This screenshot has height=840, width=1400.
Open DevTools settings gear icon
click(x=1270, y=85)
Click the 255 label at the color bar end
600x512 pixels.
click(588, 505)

- - -

■ What is being asked ■
Write out all the records again, putting "cog" wherever "gear" appears and leaving every other word as it is.

■ Solution for this task ■
This screenshot has height=840, width=1400.
Open DevTools settings cog icon
click(x=1270, y=85)
Click the 255 label at the color bar end
600x512 pixels.
click(588, 505)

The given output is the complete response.